The Andean Altiplano-Puna is located at an elevation of approximately 4000 m.a.s.l. and is delineated by the Western and the Eastern Andes Cordillera. The high-altitude wetlands (HAWs) in the Central Andes are unique ecosystems located in the Altiplano that provide many ecosystem services. The objective of this study was to characterize the spatial heterogeneity of the environmental conditions associated with varying hydrology of the HAW, Salar de Tara, in the Andean Altiplano. Sediment samples of up to 20 cm in depth were obtained from various salt flat sub-environments. The samples were analyzed using proxies for mineralogical and chemical composition, thermal analysis, and magnetic susceptibility. Diatom and ostracod communities were also identified and analyzed. The results reflected changes in the geochemistry, carbon content, mineralogy, and magnetic properties of the sediments that can be explained by variations in the sources of water input to the Salar de Tara. The sub-environments depend on the supply of water via the groundwater recharge of springs adjacent to the streamflow from the Zapaleri River, which promotes greater diversity and richness of genera. Our results suggest that water extraction at industrial levels greatly impacts the persistence of hydrologically connected HAWs, which concentrate a worldwide interest in brine mining.

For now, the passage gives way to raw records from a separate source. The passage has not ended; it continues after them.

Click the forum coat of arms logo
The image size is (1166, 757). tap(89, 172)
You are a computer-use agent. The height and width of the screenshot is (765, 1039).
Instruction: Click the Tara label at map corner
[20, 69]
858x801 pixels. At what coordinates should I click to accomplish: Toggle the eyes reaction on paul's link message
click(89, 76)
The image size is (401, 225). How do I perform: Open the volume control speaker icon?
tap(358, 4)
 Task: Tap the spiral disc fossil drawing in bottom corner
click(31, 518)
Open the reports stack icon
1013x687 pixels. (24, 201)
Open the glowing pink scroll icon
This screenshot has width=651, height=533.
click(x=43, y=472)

Hydrogeological constraints for the genesis of the extreme lithium enrichment in the Salar de Atacama (NE Chile): A thermohaline flow modelling approach

The Salar de Atacama (SdA) is the largest Li reserve globally. The origin of Li, together with the rest of solutes, has been object of debate. Thus, rock weathering at low temperature, hydrothermal leaching or magmatic origin together with subsequent evaporation has been hypothesized. However, the extreme Li enrichment (>4000 mg/L) and the location of the Li-Mg-rich brines around the Salar Fault System (SFS) that crosses the nucleus of the SdA in half remain unexplained. The objective of this work is to define the thermohaline groundwater flow in the SdA basin to account for the genesis of its extreme Li enrichment. Thermohaline flow modelling has demonstrated the critical effect of the minimum hydraulic head (MHH) of the regional water table on the groundwater flow of salt flats. The MHH divides the basin into two isolated hydrodynamic systems and constitutes the endpoint towards which the most evaporated brines converge. The spatial mismatch between the locations of the Li-Mg-rich brines in the central-western zone of the nucleus (in the SFS) and the MHH in the easternmost zone of the nucleus discards recent evaporative concentration of the recharge water as the main mechanism of Li enrichment. Moreover, the persistence of a saline interface surrounding the nucleus at depth, regardless of the temperature gradient, also precludes lateral recharge (predominantly from the east) to ascend along the SFS. On the other hand, the computed thermohaline flow is compatible with the remobilization of buried layers of Li-Mg-enriched salts and/or clays by dilute recharge waters coming from the west or southwest of the basin. Here, the role of faults and density-driven flow is key to allow efficient downward and upward flow rates that favour the remobilization of Li and Mg.